[EXCERPT]
══════════════════════════════

Reasons Why I Re-visit Zion & Bryce Canyon

When it comes to landscape photography, I consider the two best areas in the country to be the Pacific Northwest and the desert Southwest. Both areas offer spectacular sights, but what makes them special is the diversity in landscapes that they offer. Especially in autumn! The spectacular sights and scenes here bring me back over and over, again. 

Each autumn, Backcountry Journeys hosts one of our signature photography workshops, Canyons of Utah: Zion & Bryce, where we visit both Zion & Bryce Canyon National Parks on the same six day itinerary. Fall is simply the best time to visit the southwest. Temperatures are mild, we hit fall foliage (YES, fall colors in the desert!), and the parks are generally less crowded. This is one of my favorite workshops to lead, as well, because our guests are typically so surprised and blown away by the landscape, and it is a lot of fun being able to deliver that experience to folks!

Lodging and food are great too. Springdale, the entry town to Zion National Park, is one of my favorite national park entrance ‘villages.’ It has some of the best restaurants and lodging of any national park I have been too. Expect to “pig-out” at Oscar’s in Springdale during this trip.

Because of how much I love this trip itinerary (we also run it in winter and spring, too), I decided to put together a list of my top reasons why I keep coming back for more of Zion & Bryce Canyon! If you’ve not been, this trip should be near the top of your list! 

Autumn in the Desert
The desert southwest likely doesn’t come to mind right away when one thinks about great spots to see and photograph autumn color. The fact, though, is that this region is a fantastic location for fall color, as the color contrasts between the golds and reds and greens of the Fremont cottonwood combined with the reds and cream colors in the towering rock walls and generally deep blue skies offer up a tapestry of colors to work with. 

Bryce Canyon National Park is known for its jaw-dropping and otherworldly hoodoo rock formations. Hoodoos are tall spires, which consist of relatively soft rock capped by a harder rock that protects the structure from erosion. Bryce holds the highest density of hoodoos found anywhere in the world. The hoodoos are carved from the Claron Formation, which is a colorful set of rock deposited around 40-60 million years ago. The hoodoos were eventually eroded by millions and millions of freeze-thaw cycles. Bryce Canyon National Park experiences about 200 freeze-thaw cycles each year. During those cycles, water seeps into the rocks, freezes, and expands by almost 10%. Over time, this process along with rain has slowly carved away the hoodoos we see today.

══════════════════════════════

[DATASET RECORDS]
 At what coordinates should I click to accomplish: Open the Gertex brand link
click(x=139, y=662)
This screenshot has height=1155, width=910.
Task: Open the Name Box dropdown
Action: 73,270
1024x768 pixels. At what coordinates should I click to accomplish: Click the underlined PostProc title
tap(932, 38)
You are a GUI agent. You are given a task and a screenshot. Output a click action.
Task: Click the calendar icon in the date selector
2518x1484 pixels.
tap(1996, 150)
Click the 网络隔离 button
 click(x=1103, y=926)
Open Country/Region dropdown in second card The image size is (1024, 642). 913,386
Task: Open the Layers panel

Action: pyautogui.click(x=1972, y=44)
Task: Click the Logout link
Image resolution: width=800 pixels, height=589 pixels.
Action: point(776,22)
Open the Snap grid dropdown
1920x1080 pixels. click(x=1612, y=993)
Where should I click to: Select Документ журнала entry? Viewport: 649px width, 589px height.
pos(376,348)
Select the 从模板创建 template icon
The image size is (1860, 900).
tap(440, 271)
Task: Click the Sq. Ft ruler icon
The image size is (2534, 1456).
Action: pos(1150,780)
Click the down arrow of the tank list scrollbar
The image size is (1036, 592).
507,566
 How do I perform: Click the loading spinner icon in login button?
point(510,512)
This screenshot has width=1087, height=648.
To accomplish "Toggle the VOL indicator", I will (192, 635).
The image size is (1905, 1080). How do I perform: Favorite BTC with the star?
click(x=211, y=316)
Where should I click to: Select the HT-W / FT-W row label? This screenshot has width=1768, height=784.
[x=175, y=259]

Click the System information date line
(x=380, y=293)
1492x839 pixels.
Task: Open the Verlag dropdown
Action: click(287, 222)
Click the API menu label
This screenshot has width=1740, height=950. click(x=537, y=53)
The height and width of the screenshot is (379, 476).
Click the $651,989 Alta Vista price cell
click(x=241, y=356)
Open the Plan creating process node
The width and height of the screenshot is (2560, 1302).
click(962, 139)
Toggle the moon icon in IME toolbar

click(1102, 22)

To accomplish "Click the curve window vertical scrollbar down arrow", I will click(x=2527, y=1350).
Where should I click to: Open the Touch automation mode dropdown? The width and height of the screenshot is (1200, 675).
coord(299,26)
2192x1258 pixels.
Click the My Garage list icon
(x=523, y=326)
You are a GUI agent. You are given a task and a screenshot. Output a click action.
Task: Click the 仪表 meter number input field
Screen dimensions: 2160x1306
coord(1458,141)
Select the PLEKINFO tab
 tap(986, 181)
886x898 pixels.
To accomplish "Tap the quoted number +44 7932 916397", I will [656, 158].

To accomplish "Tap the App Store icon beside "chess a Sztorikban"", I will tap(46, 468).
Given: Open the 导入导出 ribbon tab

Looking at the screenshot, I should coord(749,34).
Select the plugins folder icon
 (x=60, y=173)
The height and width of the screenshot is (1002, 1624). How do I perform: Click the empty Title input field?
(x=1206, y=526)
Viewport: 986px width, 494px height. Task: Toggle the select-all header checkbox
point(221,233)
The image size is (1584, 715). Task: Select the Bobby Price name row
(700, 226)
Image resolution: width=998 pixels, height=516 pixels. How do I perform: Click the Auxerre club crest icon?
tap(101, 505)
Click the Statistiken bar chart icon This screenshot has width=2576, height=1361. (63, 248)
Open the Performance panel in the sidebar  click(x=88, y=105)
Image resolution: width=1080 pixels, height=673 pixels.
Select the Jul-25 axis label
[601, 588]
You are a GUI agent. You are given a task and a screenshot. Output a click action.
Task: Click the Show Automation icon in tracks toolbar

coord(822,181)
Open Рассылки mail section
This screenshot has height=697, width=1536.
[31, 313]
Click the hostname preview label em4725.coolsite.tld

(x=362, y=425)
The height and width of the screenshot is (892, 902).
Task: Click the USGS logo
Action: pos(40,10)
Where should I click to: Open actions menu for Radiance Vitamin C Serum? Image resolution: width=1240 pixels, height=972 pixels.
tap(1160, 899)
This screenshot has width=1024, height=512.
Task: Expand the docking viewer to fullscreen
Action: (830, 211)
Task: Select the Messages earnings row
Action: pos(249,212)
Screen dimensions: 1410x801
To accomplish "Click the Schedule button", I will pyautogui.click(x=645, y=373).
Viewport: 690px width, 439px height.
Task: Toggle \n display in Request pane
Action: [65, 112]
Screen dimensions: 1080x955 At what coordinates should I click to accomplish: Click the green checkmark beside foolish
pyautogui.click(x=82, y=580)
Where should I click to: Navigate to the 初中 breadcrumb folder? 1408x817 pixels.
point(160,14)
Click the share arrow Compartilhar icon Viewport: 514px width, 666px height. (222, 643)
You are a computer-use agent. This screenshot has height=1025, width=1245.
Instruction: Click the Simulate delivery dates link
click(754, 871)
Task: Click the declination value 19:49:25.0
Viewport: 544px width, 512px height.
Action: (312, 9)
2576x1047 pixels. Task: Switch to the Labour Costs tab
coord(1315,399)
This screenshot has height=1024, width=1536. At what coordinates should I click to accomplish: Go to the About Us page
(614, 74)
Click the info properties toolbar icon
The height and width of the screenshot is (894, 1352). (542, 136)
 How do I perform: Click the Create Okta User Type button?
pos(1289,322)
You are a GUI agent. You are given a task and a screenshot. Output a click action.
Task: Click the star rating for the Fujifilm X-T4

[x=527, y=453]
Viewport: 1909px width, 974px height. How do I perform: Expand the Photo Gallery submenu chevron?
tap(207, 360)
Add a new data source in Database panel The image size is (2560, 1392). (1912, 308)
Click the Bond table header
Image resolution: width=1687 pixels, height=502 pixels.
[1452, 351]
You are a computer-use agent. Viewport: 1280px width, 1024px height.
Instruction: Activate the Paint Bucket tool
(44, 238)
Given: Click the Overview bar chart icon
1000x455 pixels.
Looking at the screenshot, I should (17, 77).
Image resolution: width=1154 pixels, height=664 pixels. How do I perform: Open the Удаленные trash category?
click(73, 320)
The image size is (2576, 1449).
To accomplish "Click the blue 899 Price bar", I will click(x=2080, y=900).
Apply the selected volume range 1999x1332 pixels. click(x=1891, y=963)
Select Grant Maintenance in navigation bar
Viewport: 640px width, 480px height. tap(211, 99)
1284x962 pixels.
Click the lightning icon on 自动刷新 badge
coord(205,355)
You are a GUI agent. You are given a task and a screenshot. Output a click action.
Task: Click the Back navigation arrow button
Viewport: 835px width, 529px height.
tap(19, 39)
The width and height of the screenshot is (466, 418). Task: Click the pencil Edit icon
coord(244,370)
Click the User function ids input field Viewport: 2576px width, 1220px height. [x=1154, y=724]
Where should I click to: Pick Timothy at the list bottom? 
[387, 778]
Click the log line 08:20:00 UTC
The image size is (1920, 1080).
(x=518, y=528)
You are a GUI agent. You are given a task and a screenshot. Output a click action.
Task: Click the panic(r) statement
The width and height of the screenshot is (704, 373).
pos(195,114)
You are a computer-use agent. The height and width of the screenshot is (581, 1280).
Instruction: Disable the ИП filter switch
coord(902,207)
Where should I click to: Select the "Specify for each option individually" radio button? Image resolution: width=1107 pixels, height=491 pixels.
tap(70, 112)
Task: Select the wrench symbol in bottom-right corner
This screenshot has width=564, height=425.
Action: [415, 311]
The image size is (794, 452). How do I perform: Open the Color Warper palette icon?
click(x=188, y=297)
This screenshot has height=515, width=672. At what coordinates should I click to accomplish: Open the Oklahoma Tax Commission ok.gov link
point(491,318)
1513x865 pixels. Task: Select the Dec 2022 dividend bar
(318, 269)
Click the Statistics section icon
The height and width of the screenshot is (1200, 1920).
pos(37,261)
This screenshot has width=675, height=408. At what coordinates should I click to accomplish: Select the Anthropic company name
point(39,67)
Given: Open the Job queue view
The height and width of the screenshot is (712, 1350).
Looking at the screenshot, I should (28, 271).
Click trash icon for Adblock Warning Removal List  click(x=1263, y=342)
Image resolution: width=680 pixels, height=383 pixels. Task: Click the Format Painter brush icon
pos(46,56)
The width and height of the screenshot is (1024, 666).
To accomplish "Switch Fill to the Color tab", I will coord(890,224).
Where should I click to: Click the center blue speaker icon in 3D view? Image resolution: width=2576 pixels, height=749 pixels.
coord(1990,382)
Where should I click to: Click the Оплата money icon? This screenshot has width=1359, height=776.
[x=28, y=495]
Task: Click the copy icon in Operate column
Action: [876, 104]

══════════════════════════════

Please answer from the Zion and Bryce Canyon article: about how many freeze-thaw cycles does Bryce Canyon National Park experience each year? The material is separate from the Zion and Bryce Canyon article.

About 200.